#VU91095 Out-of-bounds read in Linux kernel - CVE-2024-27008
Vulnerability identifier: #VU91095
Vulnerability risk: Low
CVSSv4.0: 4.3 [CVSS:4.0/AV:L/AC:L/AT:N/PR:L/UI:N/VC:N/VI:N/VA:H/SC:N/SI:N/SA:N/E:U/U:Clear]
CVE-ID:
CWE-ID:
CWE-125
Exploitation vector: Local
Exploit availability: No
Vulnerable software:
Linux kernel
Operating systems & Components /
Operating system
Vendor: Linux Foundation
Description
The vulnerability allows a local user to perform a denial of service (DoS) attack.
The vulnerability exists due to an out-of-bounds read error within the apply_dcb_encoder_quirks() and fabricate_dcb_encoder_table() functions in drivers/gpu/drm/nouveau/nouveau_bios.c.
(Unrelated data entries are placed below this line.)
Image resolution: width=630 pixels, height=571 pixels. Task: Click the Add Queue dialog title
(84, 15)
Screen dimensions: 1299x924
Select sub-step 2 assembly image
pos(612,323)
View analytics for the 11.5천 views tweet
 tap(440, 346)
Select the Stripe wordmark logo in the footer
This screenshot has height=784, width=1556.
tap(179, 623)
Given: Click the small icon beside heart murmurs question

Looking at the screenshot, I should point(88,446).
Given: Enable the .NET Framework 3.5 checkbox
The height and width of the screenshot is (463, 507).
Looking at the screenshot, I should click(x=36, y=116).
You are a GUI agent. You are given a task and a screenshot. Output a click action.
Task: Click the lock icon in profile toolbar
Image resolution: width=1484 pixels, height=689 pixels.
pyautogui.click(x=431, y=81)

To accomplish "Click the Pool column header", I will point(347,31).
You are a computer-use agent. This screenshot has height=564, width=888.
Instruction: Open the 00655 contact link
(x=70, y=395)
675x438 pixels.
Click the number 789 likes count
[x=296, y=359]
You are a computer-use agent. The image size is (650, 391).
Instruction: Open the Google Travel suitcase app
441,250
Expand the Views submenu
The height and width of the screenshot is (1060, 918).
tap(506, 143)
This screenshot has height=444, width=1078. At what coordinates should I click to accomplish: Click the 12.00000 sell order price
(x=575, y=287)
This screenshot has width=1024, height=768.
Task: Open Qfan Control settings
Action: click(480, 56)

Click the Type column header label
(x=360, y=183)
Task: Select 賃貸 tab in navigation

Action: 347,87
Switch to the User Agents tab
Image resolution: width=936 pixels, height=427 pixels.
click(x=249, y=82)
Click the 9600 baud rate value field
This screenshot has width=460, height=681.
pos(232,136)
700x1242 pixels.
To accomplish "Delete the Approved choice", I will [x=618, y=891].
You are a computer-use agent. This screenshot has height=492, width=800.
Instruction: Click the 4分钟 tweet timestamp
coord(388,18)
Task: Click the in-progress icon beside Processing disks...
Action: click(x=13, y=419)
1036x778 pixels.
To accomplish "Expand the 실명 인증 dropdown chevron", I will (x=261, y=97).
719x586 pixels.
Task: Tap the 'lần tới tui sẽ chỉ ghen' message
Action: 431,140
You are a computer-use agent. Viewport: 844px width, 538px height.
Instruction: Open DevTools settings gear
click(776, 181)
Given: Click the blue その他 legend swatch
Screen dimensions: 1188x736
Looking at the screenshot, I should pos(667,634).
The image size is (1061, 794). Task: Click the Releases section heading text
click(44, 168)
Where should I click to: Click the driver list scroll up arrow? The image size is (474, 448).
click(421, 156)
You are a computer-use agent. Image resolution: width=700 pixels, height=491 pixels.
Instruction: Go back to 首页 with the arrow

A local user can perform a denial of service (DoS) attack.
Mitigation
Install update from vendor's website.
Vulnerable software versions
Linux kernel: All versions
External links
https://git.kernel.org/stable/c/df0991da7db846f7fa4ec6740350f743d3b69b04
https://git.kernel.org/stable/c/5fd4b090304e450aa0e7cc9cc2b4873285c6face
https://git.kernel.org/stable/c/6690cc2732e2a8d0eaca44dcbac032a4b0148042
https://git.kernel.org/stable/c/26212da39ee14a52c76a202c6ae5153a84f579a5
https://git.kernel.org/stable/c/cf92bb778eda7830e79452c6917efa8474a30c1e
https://git.kernel.org/stable/c/c2b97f26f081ceec3298151481687071075a25cb
https://git.kernel.org/stable/c/5050ae879a828d752b439e3827aac126709da6d1
https://git.kernel.org/stable/c/097c7918fcfa1dee233acfd1f3029f00c3bc8062
Q & A
Can this vulnerability be exploited remotely?
No. This vulnerability can be exploited locally. The attacker should have authentication credentials and successfully authenticate on the system.
Is there known malware, which exploits this vulnerability?
No. We are not aware of malware exploiting this vulnerability.